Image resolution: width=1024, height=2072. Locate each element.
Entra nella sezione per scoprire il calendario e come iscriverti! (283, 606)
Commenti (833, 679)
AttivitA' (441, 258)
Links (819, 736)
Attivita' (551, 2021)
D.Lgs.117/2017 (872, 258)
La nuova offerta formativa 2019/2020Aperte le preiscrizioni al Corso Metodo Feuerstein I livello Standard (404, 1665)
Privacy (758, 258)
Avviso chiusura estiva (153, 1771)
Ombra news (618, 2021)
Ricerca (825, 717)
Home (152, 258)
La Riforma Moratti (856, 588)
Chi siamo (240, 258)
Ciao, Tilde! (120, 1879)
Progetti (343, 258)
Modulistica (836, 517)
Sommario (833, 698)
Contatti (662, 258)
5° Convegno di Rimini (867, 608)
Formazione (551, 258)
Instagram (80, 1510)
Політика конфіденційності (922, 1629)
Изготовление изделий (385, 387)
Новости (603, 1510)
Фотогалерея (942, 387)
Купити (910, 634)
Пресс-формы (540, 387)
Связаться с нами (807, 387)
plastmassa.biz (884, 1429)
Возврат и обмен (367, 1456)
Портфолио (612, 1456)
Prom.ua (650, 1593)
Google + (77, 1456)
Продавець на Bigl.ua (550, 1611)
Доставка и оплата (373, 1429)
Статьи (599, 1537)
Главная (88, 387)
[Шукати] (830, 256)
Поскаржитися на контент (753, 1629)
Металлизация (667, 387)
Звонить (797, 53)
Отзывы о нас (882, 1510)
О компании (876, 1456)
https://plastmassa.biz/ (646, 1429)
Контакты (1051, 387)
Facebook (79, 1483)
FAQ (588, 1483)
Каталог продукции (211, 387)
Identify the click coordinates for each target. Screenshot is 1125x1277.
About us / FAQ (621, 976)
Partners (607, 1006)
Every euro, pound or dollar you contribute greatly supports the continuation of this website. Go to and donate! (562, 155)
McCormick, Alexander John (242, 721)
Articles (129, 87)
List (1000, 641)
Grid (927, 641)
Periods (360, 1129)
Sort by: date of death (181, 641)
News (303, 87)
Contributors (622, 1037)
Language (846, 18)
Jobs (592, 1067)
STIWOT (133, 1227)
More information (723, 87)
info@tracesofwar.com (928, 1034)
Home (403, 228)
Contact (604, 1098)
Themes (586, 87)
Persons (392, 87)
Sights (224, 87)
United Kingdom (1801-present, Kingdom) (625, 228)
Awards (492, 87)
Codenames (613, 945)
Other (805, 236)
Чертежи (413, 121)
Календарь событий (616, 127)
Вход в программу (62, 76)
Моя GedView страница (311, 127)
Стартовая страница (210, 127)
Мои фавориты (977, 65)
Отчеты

....

Task requirements: Reproduce all of the lines above word for word, leaving each one unchanged and in its original order.

The result:
Image resolution: width=1024, height=2072. Locate each element.
Entra nella sezione per scoprire il calendario e come iscriverti! (283, 606)
Commenti (833, 679)
AttivitA' (441, 258)
Links (819, 736)
Attivita' (551, 2021)
D.Lgs.117/2017 (872, 258)
La nuova offerta formativa 2019/2020Aperte le preiscrizioni al Corso Metodo Feuerstein I livello Standard (404, 1665)
Privacy (758, 258)
Avviso chiusura estiva (153, 1771)
Ombra news (618, 2021)
Ricerca (825, 717)
Home (152, 258)
La Riforma Moratti (856, 588)
Chi siamo (240, 258)
Ciao, Tilde! (120, 1879)
Progetti (343, 258)
Modulistica (836, 517)
Sommario (833, 698)
Contatti (662, 258)
5° Convegno di Rimini (867, 608)
Formazione (551, 258)
Instagram (80, 1510)
Політика конфіденційності (922, 1629)
Изготовление изделий (385, 387)
Новости (603, 1510)
Фотогалерея (942, 387)
Купити (910, 634)
Пресс-формы (540, 387)
Связаться с нами (807, 387)
plastmassa.biz (884, 1429)
Возврат и обмен (367, 1456)
Портфолио (612, 1456)
Prom.ua (650, 1593)
Google + (77, 1456)
Продавець на Bigl.ua (550, 1611)
Доставка и оплата (373, 1429)
Статьи (599, 1537)
Главная (88, 387)
[Шукати] (830, 256)
Поскаржитися на контент (753, 1629)
Металлизация (667, 387)
Звонить (797, 53)
Отзывы о нас (882, 1510)
О компании (876, 1456)
https://plastmassa.biz/ (646, 1429)
Контакты (1051, 387)
Facebook (79, 1483)
FAQ (588, 1483)
Каталог продукции (211, 387)
Identify the click coordinates for each target. Screenshot is 1125x1277.
About us / FAQ (621, 976)
Partners (607, 1006)
Every euro, pound or dollar you contribute greatly supports the continuation of this website. Go to and donate! (562, 155)
McCormick, Alexander John (242, 721)
Articles (129, 87)
List (1000, 641)
Grid (927, 641)
Periods (360, 1129)
Sort by: date of death (181, 641)
News (303, 87)
Contributors (622, 1037)
Language (846, 18)
Jobs (592, 1067)
STIWOT (133, 1227)
More information (723, 87)
info@tracesofwar.com (928, 1034)
Home (403, 228)
Contact (604, 1098)
Themes (586, 87)
Persons (392, 87)
Sights (224, 87)
United Kingdom (1801-present, Kingdom) (625, 228)
Awards (492, 87)
Codenames (613, 945)
Other (805, 236)
Чертежи (413, 121)
Календарь событий (616, 127)
Вход в программу (62, 76)
Моя GedView страница (311, 127)
Стартовая страница (210, 127)
Мои фавориты (977, 65)
Отчеты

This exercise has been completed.